O abandono repentino de Machu Picchu está envolvido em mistério. Durante o período da conquista espanhola a cidade sagrada permaneceu oculta, o que sugere que havia sido abandonada e esquecida. As teorias para o abandono inexplicável da cidade são muitas, como por exemplo um longo período de seca que havia deixado a cidade sem água, um incêndio desastroso ou uma evacuação durante a época da resistência inca à invasão espanhola. A teoria mais viável é provavelmente a que aponta para o facto de que, antes da conquista, os europeus tinham trazido a varíola para o Peru; em pouco tempo assumiu proporções epidémicas e espalhou-se pelo país. Por volta de 1527, metade da população havia sucumbido à doença, o governo começara a ruir e rebentou uma guerra civil. A falta de ordem social e uma população drasticamente reduzida explicariam um abandono tão repentino.

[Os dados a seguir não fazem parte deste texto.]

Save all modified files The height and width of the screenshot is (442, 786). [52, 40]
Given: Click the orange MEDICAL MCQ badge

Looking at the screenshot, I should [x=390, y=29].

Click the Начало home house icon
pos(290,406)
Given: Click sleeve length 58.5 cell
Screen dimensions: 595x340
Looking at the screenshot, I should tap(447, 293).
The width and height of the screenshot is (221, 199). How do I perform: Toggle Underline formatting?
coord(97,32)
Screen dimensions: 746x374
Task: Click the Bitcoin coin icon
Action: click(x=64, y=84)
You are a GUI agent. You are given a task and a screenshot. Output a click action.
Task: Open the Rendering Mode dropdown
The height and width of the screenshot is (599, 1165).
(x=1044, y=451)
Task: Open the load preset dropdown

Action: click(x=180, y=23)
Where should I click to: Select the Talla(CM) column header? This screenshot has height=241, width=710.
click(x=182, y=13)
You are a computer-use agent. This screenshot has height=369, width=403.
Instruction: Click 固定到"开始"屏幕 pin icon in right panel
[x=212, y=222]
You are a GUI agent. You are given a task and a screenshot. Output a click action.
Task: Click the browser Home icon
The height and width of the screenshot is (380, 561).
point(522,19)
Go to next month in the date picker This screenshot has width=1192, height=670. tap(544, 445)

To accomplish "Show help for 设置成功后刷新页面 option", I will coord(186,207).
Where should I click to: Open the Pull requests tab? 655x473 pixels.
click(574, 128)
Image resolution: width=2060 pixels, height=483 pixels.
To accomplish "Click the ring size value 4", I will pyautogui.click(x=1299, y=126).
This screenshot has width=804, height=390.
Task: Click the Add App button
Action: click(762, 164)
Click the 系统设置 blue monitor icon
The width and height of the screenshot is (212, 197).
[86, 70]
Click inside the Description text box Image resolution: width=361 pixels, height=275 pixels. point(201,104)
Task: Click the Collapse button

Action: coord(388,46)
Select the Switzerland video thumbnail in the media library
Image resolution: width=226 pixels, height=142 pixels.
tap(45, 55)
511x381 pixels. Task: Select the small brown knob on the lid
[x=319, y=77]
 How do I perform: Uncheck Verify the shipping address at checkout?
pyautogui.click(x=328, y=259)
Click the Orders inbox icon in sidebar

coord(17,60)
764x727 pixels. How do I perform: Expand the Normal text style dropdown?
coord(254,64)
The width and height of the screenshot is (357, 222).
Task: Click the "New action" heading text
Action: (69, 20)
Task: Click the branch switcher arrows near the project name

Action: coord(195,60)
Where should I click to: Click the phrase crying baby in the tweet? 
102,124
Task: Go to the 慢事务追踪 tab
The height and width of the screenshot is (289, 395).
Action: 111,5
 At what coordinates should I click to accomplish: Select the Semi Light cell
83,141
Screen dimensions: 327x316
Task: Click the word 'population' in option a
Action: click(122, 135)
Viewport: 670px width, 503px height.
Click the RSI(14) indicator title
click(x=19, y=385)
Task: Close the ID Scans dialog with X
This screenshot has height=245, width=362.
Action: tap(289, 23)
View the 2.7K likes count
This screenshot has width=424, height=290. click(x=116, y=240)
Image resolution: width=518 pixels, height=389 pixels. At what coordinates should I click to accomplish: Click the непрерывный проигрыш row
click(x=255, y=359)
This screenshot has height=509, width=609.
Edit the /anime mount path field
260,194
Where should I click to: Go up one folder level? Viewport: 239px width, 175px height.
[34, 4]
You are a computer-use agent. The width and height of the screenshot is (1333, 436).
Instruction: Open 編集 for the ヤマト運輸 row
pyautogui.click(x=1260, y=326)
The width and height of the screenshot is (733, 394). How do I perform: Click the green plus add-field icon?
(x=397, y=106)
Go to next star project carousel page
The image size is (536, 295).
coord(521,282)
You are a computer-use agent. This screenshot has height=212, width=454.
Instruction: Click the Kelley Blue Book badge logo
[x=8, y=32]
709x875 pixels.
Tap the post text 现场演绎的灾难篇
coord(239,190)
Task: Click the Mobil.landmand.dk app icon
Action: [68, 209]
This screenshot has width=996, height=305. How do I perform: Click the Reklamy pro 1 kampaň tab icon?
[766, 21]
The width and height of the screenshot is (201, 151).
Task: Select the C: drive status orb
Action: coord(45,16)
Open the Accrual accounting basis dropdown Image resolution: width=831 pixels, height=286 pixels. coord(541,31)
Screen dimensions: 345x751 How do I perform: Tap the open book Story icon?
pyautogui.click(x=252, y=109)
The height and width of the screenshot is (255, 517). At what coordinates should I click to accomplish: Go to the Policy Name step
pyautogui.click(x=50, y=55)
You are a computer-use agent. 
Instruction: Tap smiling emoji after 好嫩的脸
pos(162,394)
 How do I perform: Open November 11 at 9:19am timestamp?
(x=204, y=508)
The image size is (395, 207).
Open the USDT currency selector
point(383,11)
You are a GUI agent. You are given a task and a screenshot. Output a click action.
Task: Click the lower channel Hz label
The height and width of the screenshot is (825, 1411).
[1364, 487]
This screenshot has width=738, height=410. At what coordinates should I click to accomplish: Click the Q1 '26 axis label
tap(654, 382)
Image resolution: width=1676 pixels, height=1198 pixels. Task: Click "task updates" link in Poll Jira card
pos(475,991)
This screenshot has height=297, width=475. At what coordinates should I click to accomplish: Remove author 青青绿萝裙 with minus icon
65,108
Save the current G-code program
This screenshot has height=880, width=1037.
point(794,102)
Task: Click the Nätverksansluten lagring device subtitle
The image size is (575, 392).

Hoje, este espantoso complexo de templos, muros, campos e socalcos no topo de uma montanha foi tornado num santuário histórico nacional pelo governo peruano e, desde 1983, Património Mundial da UNESCO. A cidade perdida dos Incas já não está perdida, atrai cerca de quinhentos mil visitantes estrangeiros todos os anos e é de longe a maior atracção turística do Peru. Apesar de o governo peruano afirmar que não há qualquer problema relacionado com tão grande número de turistas a caminhar por todo o lado, a UNESCO exprimiu receios acerca de possíveis danos causados por este afluxo do turistas, e em 1998 adicionou Machu Picchu à lista de património mundial em risco. Infelizmente, nos últimos anos Machu Picchu envolveu-se numa controvérsia indesejada. Durante as filmagens de um anúncio publicitário de uma marca de cerveja, em Setembro de 2000, no Intihuatana, onde outrora sacerdotes e sacerdotisas incas adoravam o Sol, uma grua de quinhentos quilos caiu e partiu um grande pedaço do relógio solar, o que resultou na apresentação de uma queixa-crime contra a empresa de produção por parte de Gustavo Manrique, do Instituto Nacional da Cultura. Em 2005, o ano em que Machu Picchu foi geminada com a antiga cidade de Petra, na Jordânia, o Peru deu início a uma batalha legal para a devolução de milhares de artefactos que foram retirados do local por Hiram Bingham noventa anos antes.